Jest taki sposób ogrodnictwa, który polega na hodowaniu roślin bez kopania ziemi. Rozrzuca się kompost, trawę czy inne trociny, pod spód wsadza się nasiono albo sadzonkę i rzadko podlewa. Motyki i szpadla raczej nie trzeba. Grabie się przydają.
Kompost pełni kilka ról jednocześnie.
Odżywcza - kiedy się rozkłada, woda zmywa składniki do korzeni.
Ochronna - ogrzewa w trakcie przymrozków, daje cień w trakcie upałów, stabilizuje temperaturę.
Magazynująca - prawie ciągła wilgość w dolnych warstwach.
Postanowiłem przetestować ten sposób i okazało się, że działa całkiem fajnie. Może zbiory nie są zbyt obfite, ale cała praca polegała na skoszeniu trawy, zgrabieniu tego w podłużny pas i wsadzeniu ziemniaków pod spód.
Testowałem kilka środowisk. Zaskoczeniem było to, że rośliny wyrosły nawet na żwirze.
Udało mi się też z obierek wyhodować ziemniaki i zjeść je po raz drugi (ziemniaki to klony, jak czosnek).
Podczas moich leniwych eksperymentów obserwowałem cebule, które rosły przy rogu budynku. Przez kilka lat nikt ich nie ruszał, siedziały sobie niedaleko rynny i wypuszczały szczypior. Jadłem od wiosny do jesieni. Nikt o nie nie dbał, nie podlewał, nie pielił. Po prostu wiosną wyrastały spomiędzy liści i kamieni. Szczypior wypuszczał też kwiatki i produkował nasionka, ale o tym później.
Kiedy patrzyłem na te cebule to się zastanowiłem, że przecież jem szczypior, a wcale go nie sadzę i nie pielę. Wpadłem na pomysł, że skoro cebula tak ma, to może i inne rośliny będą tak miały. Zeszłej jesieni zbierałem ziemniaki, które rosły według opisanego przeze mnie wcześniej sposobu i trochę z nich zostawiłem w tym kompoście. Wczoraj zauważyłem, że rosną kolejne. Ucieszyłem się jakbym własne wnuki zobaczył!

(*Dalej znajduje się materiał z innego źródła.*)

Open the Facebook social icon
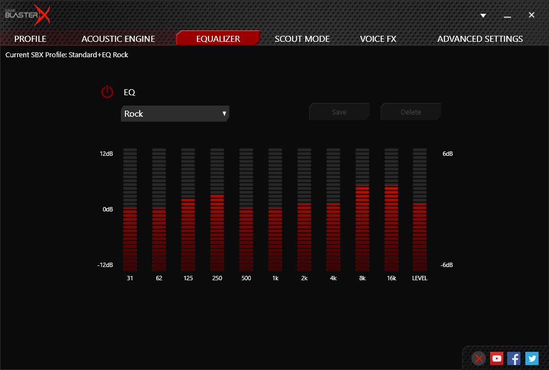Screen dimensions: 549x370 pos(514,358)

Przetrzymały zimę, wykiełkowały i rosną. Zupełnie bez mojej ingerencji.
ZATEM!
Metoda została eksperymentalnie potwierdzona. Teraz trzeba obliczyć jaką część można zjeść, aby plantacja się sama napędzała/utrzymała. Szacuję, że około 50-70%, zależnie od plonów. Idealna sytuacja to tylko zbierać i wrzucać na wierzch liście i skoszoną, jesienną trawę.
Wracając do cebuli...
Kilkanaście/kilkadziesiąt nasionek wrzuciłem do spalonej ziemi po ognisku i zagrabiłem. Kilka razy podlałem konewką i zapomniałem. Było to dwa lata temu, cebule rosną.
Wiąże się z tym wszystkim coś jeszcze: krytyka. Ludzie, z którymi o tym rozmawiałem, twierdzili, że nie da się tak, bo trzeba przekopać. Potem, kiedy się dało, twierdzili, że słabe zbiory, potem, że może zbiory ok, ale...(wstawić kolejne "nie warto próbować, bo to nie ma sensu").
Jeden z moich ulubionych argumentów to: "Gdyby tak można było - wszyscy by tak robili".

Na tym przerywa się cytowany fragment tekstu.